恐ろしい光景だ… ミャンマーの地震による死者数は1600人を超え、負傷者は3400人以上に上る – 新華社通信。
(※動画付き投稿)

一般ユーザーのX投稿(2025年3月30日、約2600リポスト)

判定

誤り

判定の基準について

この動画は生成AIで作成されたものである。

ファクトチェック

2025年3月28日、ミャンマーを震源とするマグニチュード7.7の地震により、ミャンマーや隣国タイなどで大きな被害が発生。2700人以上の死者が出たと伝えられている(参照)。

検証対象の投稿には、被災現場を空撮したような約11秒の動画が添付されている。そこには崩れた建物や散乱したがれき、地割れのように大きく穴が開いた道路などが映し出されている。

元はTikTok動画か

今回の地震では各地で建物の倒壊などが多数発生しているが、この動画と一致する光景の報道は無い。投稿者は中国の通信社・新華社通信の名を挙げているが、新華社通信もこの動画を報じた形跡は見つからない。

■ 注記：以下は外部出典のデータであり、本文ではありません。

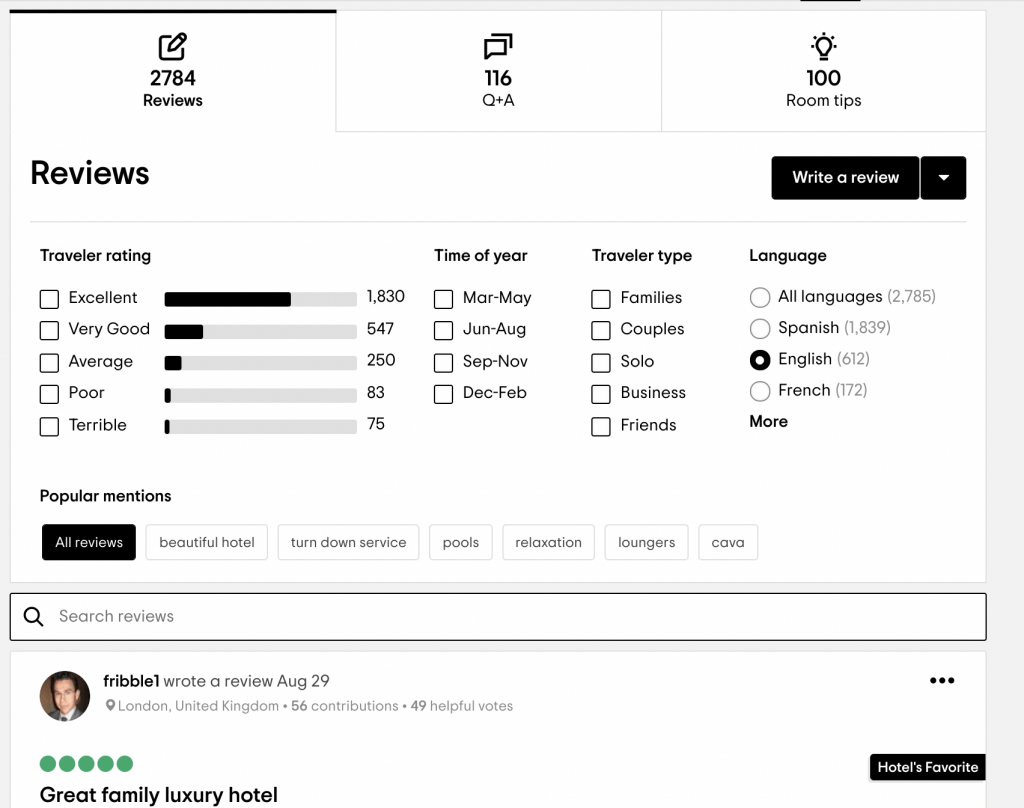This screenshot has height=808, width=1024.
Task: Click the Reviews pencil icon
Action: pyautogui.click(x=173, y=46)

これと同じ動画はSNS上で海外を中心に複数のユーザーによって投稿されていて、その中には画面が上下に広く英語が字幕あるほか、左端にTikTokのロゴと「@the.360.report」というアカウント名が映っているものがある。

検証対象の投稿(左)と、別のユーザーによる投稿(右)

このことから、検証対象投稿の動画は元々TikTokに投稿された動画の中央部分を切り取ったものだと考えられる。なお、TikTokの動画は外部ツールを使うなどすればロゴやアカウント名を含めずに保存することが可能だ(参照)。

動画はAI生成

この「@the.360.report」というTikTokアカウントを見ると、問題の動画は既に削除されているようだが、他にも生成AIで作成したと思われる地割れや大穴、奇妙な生物などの動画が多数投稿されている。中には、動画内にRunwayHailuo AIといったAI動画生成ツールのロゴが表示されているものもある。

TikTokアカウント「@the.360.report」の投稿動画の一部

また、問題の動画も細部にAI生成動画特有の不自然さがある。オリジナルのTikTok動画に近いと思われる上下が広い方の動画を見ると特によく分かるが、カメラや遠方に映る火と煙などは動いているのに、手前側に映る人々は全く動いていない。

投稿動画の冒頭5秒と、その一部の拡大(※音声は削除してある)

こうしたことから、検証対象の動画は生成AIによって作成された架空の光景であり、「誤り」であると判定する。

今回のミャンマーの震災に関しては他にも複数のAI生成動画がSNS上で拡散されており、AAP通信BBCNHKなどで検証されている。